Key cancer restricting regulator discovered

Updated: Dec 28, 2012, 17:54 PM IST

Toronto: Researchers have discovered a key regulator of energy metabolism in cancer cells that may play a crucial role in restricting cancer cell growth.

AMP-activated protein kinase (AMPK) acts as a "fuel gauge" in cells. It is turned on when it senses changes in energy levels, and helps to change metabolism when energy levels are low, such as during exercise or when fasting.

Researchers at McGill University found that AMPK also regulates cancer cell metabolism and can restrict cancer cell growth. The discovery was made by Russell Jones, assistant professor at McGill`s Goodman Cancer Research Centre.

Jones along with his team is the first to show that AMPK can act as a tumour suppressor in animals.

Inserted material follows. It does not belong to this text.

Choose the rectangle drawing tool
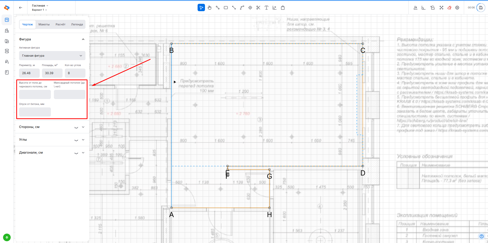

"Cancer is a disease in which cells lose their normal restraints on growth and start to divide uncontrollably. But, in order for cells to grow quickly they need enough energy to complete the task," Jones said in a statement.

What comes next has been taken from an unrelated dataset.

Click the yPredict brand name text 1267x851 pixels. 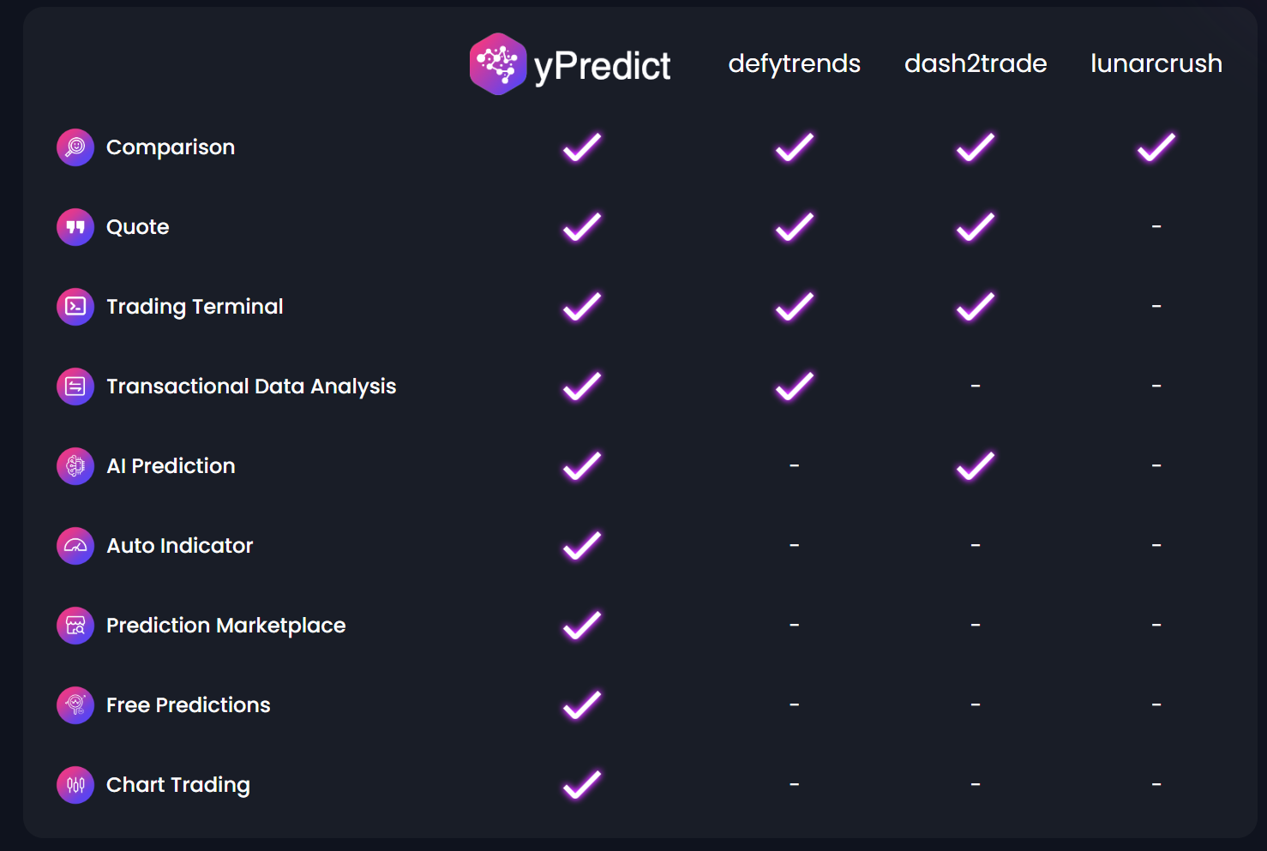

"AMPK acts like the fuel gauge in your car - it lets the body know when energy levels are low, and stops cell growth until there is enough gas in the tank. We wanted to see if this fuel gauge could affect the development and progression of cancer.

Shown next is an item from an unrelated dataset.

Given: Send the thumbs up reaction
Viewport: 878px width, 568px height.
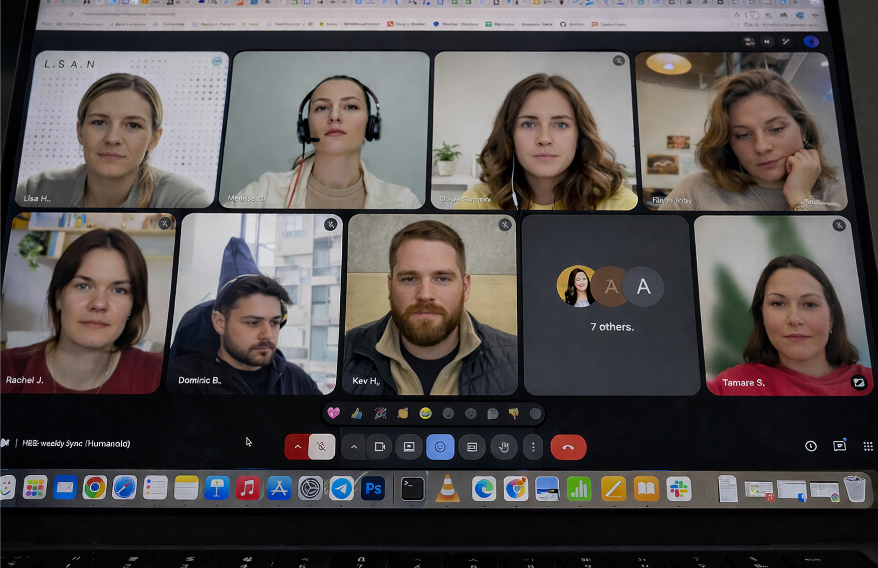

"We found that mice lacking AMPK developed tumours faster, suggesting that AMPK is important for keeping tumour development in check, at least for some types of cancer," he said.

Researchers focused specifically on a type of blood cancer known as lymphoma. They discovered that the protein Myc, which is activated in more than half of all cancers, could promote lymphoma more rapidly when mice were deficient for AMPK.
One of the ways cancer cells support their enhanced rate of growth is by changing their metabolism, or how they generate energy. Cancer cells are different from normal cells in our body because they preferentially use sugar to fuel their growth.

Jones discovered that AMPK plays a specific role in restricting cancer cells` ability to use sugar to fuel their growth. "For cancer cells with low AMPK levels, their metabolism goes into overdrive," said Jones.

The study was published in the journal Cell Metabolism.